Il commento Un gioco pericoloso che piace alla sinistra italiana

C'è un dato, nello scandalo delle immigrazioni facili a opera del governo laburista britannico, che spiega perché in tutta Europa le sinistre sono per la politica delle porte aperte e le destre per la politica della prudenza: l'80 per cento degli elettori di origine extracomunitaria ha votato per il New Labour, garantendogli la maggioranza in almeno una ventina di seggi marginali. Ma ce n'è anche un altro che dovrebbe ispirare ai partiti "progressisti" del continente - a cominciare dal nostro Pd - maggiore cautela: per essere stati troppo indulgenti nei confronti della immigrazione, i laburisti hanno perduto moltissimi consensi nella classe operaia a favore del British national party, una formazione apertamente razzista che è stata la grossa sorpresa delle ultime elezioni europee.

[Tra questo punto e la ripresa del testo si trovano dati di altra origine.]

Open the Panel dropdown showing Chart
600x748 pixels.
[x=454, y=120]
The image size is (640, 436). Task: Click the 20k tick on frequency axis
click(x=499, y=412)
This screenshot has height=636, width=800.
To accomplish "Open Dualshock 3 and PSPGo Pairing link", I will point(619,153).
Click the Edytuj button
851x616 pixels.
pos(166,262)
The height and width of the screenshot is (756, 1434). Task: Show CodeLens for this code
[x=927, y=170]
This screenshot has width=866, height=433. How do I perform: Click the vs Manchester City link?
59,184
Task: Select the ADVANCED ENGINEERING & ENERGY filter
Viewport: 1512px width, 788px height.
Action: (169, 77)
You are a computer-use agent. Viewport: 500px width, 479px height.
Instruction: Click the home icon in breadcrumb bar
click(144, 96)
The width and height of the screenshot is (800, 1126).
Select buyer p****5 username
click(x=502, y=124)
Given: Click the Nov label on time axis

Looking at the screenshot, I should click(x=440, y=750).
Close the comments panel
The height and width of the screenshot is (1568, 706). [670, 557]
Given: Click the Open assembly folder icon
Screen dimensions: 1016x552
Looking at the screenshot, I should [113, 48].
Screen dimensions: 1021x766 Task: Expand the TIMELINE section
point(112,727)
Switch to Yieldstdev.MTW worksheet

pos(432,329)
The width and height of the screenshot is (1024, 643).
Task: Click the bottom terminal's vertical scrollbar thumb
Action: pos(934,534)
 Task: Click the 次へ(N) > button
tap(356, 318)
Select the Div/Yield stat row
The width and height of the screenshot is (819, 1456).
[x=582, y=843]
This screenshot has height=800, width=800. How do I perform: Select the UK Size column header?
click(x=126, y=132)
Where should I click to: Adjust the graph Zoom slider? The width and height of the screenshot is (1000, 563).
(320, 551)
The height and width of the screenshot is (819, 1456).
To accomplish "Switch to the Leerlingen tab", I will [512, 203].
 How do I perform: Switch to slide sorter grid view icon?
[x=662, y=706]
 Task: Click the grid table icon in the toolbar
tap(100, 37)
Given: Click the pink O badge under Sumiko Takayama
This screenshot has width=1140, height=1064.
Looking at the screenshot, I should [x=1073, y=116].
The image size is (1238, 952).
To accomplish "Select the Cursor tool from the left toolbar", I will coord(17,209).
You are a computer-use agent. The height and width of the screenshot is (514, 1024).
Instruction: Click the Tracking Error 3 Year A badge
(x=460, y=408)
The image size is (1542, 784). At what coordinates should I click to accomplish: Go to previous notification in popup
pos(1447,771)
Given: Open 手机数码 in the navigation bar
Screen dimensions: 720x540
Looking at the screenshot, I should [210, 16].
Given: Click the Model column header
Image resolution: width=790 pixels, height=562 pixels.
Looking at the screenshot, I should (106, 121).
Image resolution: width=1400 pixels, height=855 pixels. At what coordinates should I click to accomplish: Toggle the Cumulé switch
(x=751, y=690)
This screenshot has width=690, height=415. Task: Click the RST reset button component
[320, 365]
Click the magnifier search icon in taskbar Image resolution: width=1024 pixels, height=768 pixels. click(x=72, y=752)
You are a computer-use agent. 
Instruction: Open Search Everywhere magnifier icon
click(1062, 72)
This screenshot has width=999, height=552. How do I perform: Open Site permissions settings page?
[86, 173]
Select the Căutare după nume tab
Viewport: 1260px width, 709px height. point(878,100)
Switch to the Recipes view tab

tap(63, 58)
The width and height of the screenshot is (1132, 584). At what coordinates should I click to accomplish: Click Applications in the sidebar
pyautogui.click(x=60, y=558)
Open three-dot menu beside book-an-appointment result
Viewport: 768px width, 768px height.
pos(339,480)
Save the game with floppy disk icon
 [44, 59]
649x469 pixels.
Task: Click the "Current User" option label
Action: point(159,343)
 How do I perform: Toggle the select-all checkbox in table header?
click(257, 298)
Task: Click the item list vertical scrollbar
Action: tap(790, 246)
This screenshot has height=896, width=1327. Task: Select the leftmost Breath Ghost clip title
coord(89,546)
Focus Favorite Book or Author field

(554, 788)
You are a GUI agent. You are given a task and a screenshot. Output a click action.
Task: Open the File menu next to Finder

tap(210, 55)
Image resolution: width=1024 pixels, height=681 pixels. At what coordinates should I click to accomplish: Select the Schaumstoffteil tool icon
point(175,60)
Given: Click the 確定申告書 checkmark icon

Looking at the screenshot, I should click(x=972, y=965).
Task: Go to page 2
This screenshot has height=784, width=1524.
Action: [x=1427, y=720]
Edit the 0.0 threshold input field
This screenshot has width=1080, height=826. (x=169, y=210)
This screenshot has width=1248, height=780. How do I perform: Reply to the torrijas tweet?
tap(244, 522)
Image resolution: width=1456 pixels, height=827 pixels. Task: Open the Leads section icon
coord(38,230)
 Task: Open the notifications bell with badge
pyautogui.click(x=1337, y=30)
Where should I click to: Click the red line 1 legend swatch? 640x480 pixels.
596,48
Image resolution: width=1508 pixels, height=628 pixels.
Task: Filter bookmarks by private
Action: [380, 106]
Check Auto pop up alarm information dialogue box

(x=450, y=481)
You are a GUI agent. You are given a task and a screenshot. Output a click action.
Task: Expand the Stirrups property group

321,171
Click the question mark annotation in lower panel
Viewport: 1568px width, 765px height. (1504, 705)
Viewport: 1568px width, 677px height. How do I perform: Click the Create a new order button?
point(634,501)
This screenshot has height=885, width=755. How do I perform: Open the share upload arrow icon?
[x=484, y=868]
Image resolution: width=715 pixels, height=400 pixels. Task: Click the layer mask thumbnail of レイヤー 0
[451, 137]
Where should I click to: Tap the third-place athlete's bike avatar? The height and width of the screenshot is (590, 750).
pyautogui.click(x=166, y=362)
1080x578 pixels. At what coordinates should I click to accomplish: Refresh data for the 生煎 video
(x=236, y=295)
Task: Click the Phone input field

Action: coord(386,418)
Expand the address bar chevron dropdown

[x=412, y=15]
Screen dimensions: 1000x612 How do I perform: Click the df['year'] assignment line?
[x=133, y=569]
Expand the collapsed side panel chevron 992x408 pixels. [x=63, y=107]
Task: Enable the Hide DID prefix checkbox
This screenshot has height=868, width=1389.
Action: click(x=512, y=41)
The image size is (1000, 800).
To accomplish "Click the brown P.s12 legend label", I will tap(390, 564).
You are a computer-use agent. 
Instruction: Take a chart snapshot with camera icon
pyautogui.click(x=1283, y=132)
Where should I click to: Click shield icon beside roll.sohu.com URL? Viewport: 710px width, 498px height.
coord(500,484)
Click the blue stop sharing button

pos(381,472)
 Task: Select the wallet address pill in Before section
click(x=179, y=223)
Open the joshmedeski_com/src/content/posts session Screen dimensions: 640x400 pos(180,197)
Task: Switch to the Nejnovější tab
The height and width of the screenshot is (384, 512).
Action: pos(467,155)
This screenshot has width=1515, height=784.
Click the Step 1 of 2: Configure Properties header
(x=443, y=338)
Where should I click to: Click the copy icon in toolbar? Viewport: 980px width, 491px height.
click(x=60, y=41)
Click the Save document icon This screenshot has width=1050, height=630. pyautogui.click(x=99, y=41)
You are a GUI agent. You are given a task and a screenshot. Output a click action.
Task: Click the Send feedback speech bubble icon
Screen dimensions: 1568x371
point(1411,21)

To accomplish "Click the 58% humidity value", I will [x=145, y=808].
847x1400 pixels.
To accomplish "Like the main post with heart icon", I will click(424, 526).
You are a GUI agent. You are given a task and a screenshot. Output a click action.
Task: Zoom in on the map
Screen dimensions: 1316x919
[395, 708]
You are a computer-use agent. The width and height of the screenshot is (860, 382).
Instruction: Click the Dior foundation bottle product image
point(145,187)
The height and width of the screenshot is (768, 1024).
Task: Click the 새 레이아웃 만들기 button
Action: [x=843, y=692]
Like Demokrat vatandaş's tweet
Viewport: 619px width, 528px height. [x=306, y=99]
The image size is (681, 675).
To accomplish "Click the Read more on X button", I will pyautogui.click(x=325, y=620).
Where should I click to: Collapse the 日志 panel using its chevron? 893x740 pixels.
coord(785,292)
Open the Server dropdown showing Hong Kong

Se la sinistra italiana è favorevole sia a dare subito il voto amministrativo agli immigrati regolari, sia ad accelerare la concessione della cittadinanza, che permetterebbe a centinaia di migliaia di nuovi soggetti di partecipare anche alle elezioni politiche, non è tanto per favorire l'integrazione (che è invece la posizione di Fini e alcuni altri esponenti, per fortuna minoritari, del Pdl) quanto perché conta che una maggioranza di questi nuovi elettori voterebbero per lei. Non ci sono cifre incontrovertibili che provino questa preferenza, ma - a parte le analogie con gli altri Paesi Ue a forte immigrazione - abbastanza elementi per asserire che, almeno per certe etnie, essa è reale: il fatto che già 300.000 lavoratori stranieri si sono iscritti alla Cgil, la massiccia partecipazione di extracomunitari alle manifestazioni di piazza, i risultati di certe sezioni dove i cittadini di origine straniera già abilitati al voto sono particolarmente numerosi.
La grande speranza delle sinistre è di costituirsi, nel giro dei prossimi dieci anni, un serbatoio di consensi che consenta loro, soprattutto nelle regioni del Nord, di sostituire i voti operai perduti a favore della Lega e di rovesciare così gli attuali equilibri politici. Il risultato, tuttavia, non è scontato: per esempio, gli immigrati provenienti dall'Est europeo, reduci da quasi mezzo secolo di dominazione comunista, potrebbero anche orientarsi a destra; e i sempre più numerosi immigrati musulmani saranno sicuramente tentati di formare, soprattutto a livello locale, i loro partiti a base confessionale, che in alcune città come Milano o Torino non tarderebbero a diventare l'ago della bilancia, con relativa capacità di condizionare le decisioni che li riguardano.
Ma lo scandalo londinese contiene anche un'altra lezione, se vogliamo ancora più attuale: la politica lassista del New Labour durante gli anni di Blair, ha favorito l'ingresso in Gran Bretagna di molti estremisti che hanno creato, stanno creando e creeranno in futuro moltissimi problemi, dando vita a quello che è stato battezzato Londonistan. Anche alla luce delle rivelazioni del ministro Maroni, secondo il quale in Italia sono ormai presenti cellule di potenziali terroristi islamici che, pur senza avere collegamenti organici con Al Qaida, progettano di imitarne le gesta, non è davvero il caso di ripetere questa esperienza.
Ormai, siamo il Paese europeo in cui la popolazione extracomunitaria, regolare e irregolare, aumenta più rapidamente, e se riusciamo a chiudere almeno parzialmente un canale, come quello proveniente dalla Libia, altri se ne aprono in continuazione. Aumentano, nonostante la tanto esecrata politica dei respingimenti, anche le domande di asilo politico, che per quante verifiche vengano fatte aprono spesso le porte a personaggi che poi si rivelano molto scomodi. A parte gli interessi elettorali, i buonisti sostengono che più si integrano gli immigrati musulmani, minori sono le probabilità che essi diventino pericolosi per l'ordine pubblico: può darsi che ciò valga per la piccola criminalità, non certo per il terrorismo, come dimostra, a suo modo, anche il caso del maggiore Nidal Malik Hasan, il cittadino americano di origine palestinese autore della strage di Fort Hood.